Access policy describes who has access to what. You can associate an access policy with a resource (bucket and object) or a user. Accordingly, you can categorize the available Amazon S3 access policies as follows:
Resource-based policies – Bucket policies and access control lists (ACLs) are resource-based because you attach them to your Amazon S3 resources.
User policies – You can use IAM to manage access to your Amazon S3 resources. You can create IAM users, groups, and roles in your account and attach access policies to them granting them access to AWS resources, including Amazon S3.
When Amazon S3 receives a request, it must evaluate all the access policies to determine whether to authorize or deny the request. For more information about how Amazon S3 evaluates these policies, see How Amazon S3 Authorizes a Request.
— https://docs.aws.amazon.com/AmazonS3/latest/dev/access-control-overview.html
This explains the apparently contradictory behavior, as you noted in comments:
“Also, the documentation here seems to pretty clearly indeed deny what's not explicitly allowed.”
The documentation is correct, and you're correct, except that you've failed to consider that what's explicitly allowed includes what the resource owner (the account owner for the bucket) has already explicitly allowed.
If the bucket owner has allowed everyone to perform a particular action... well, the execution role of your Lambda function is part of everyone. Therefore, a grant of access in the Lambda execution role policy would be redundant and unnecessary, because the account owner has already given that permission to everyone. The lack of an explicit Deny
in the role policy means the explicit Allow
in the bucket policy allows the proposed action to occur.
“Plus, the Policy Simulator does give me exactly the behaviour I expect.”
The policy simulator doesn't make real calls to real services, so it's necessary -- when a resource like a bucket has its own policies -- to explicitly include the policy for the resource itself in the simulation.
To use a resource-based policy in the simulator, you must include the resource in the simulation and select the check box to include that resource's policy in the simulation.
https://docs.aws.amazon.com/IAM/latest/UserGuide/access_policies_testing-policies.html
Otherwise, you're only testing the role policy in isolation.
Note that there is some confusion in the documentation about the S3 policy for listing the objects in a bucket.
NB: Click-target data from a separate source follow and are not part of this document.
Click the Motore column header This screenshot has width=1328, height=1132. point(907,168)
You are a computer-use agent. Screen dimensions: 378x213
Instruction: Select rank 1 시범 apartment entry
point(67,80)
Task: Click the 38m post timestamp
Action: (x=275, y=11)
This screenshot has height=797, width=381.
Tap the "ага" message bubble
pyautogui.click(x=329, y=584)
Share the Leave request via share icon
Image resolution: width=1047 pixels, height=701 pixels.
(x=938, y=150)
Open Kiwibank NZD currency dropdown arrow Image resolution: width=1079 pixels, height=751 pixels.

The action for allowing this in IAM policies is s3:ListBucket
in spite of the fact that the Node.JS SDK method call is listObjects()
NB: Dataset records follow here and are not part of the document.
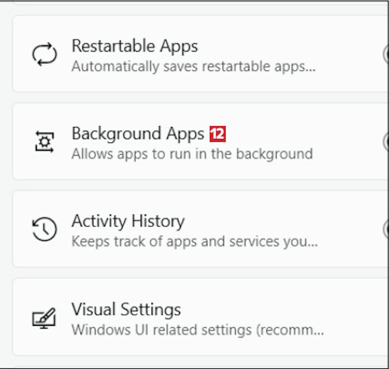Expand the "Windows UI related settings" description
This screenshot has width=389, height=369.
pyautogui.click(x=198, y=330)
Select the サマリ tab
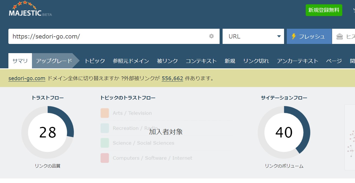The height and width of the screenshot is (183, 355). 20,61
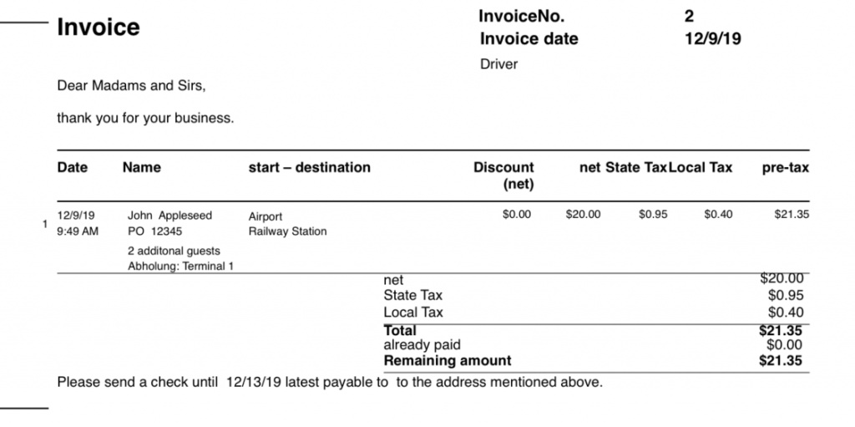855x427 pixels.
Task: Click the pre-tax column header
Action: [x=785, y=168]
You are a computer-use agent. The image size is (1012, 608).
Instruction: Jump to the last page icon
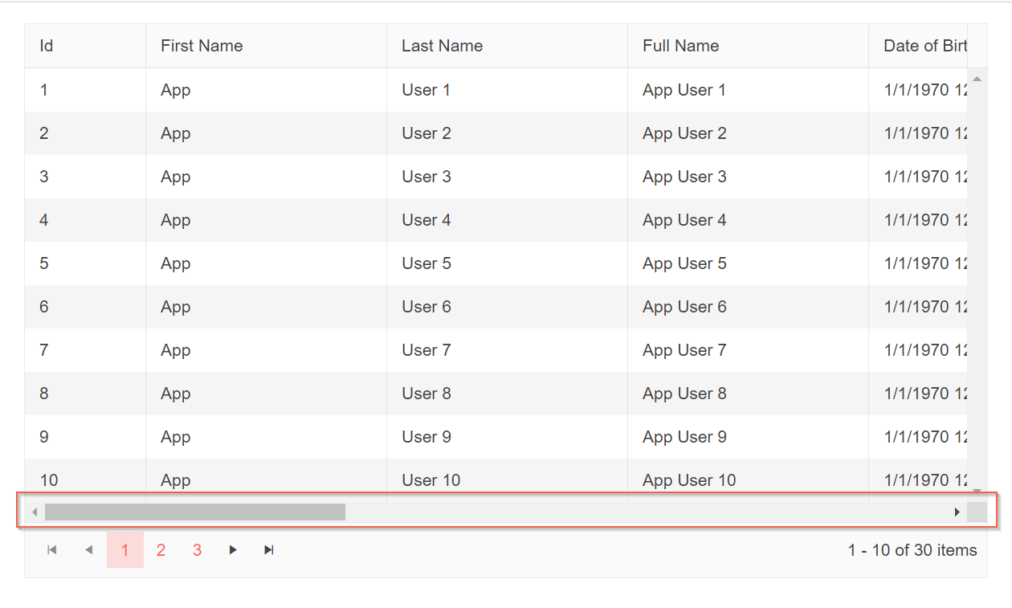coord(268,549)
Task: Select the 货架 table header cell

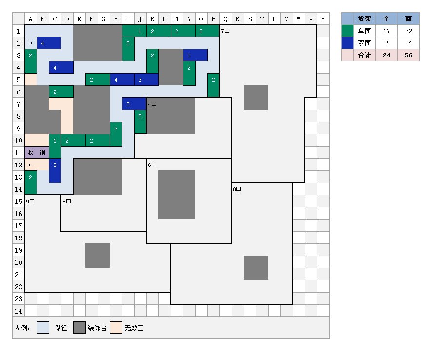Action: coord(364,18)
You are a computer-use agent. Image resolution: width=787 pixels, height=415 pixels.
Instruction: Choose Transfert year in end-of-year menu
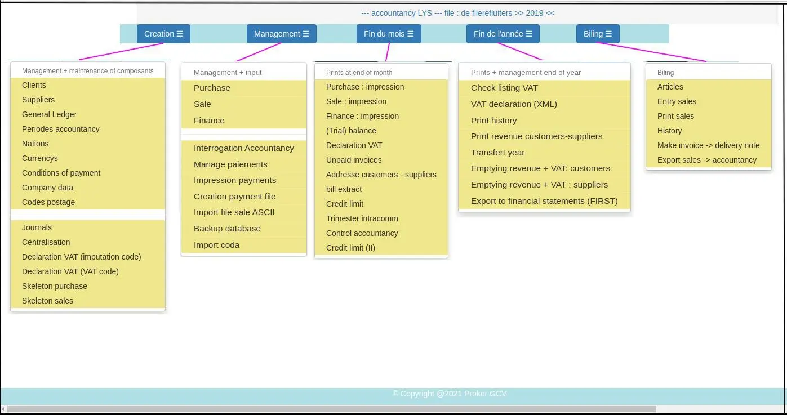497,153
. There is an action in the policy simulator called ListObjects
that is either part of planned/future functionality or simply an error, because at last check that didn't correspond to a valid IAM policy action for S3. In the S3 section of the IAM User Guide, s3:ListBucket
is correctly hyperlinked to the List Objects action in the S3 API Reference, but s3:ListObjects
is a circular hyperlink right back to the same page in the IAM User Guide (a link to nowhere). I've tried, so far without success, to find someone at AWS to explain or correct this discrepancy.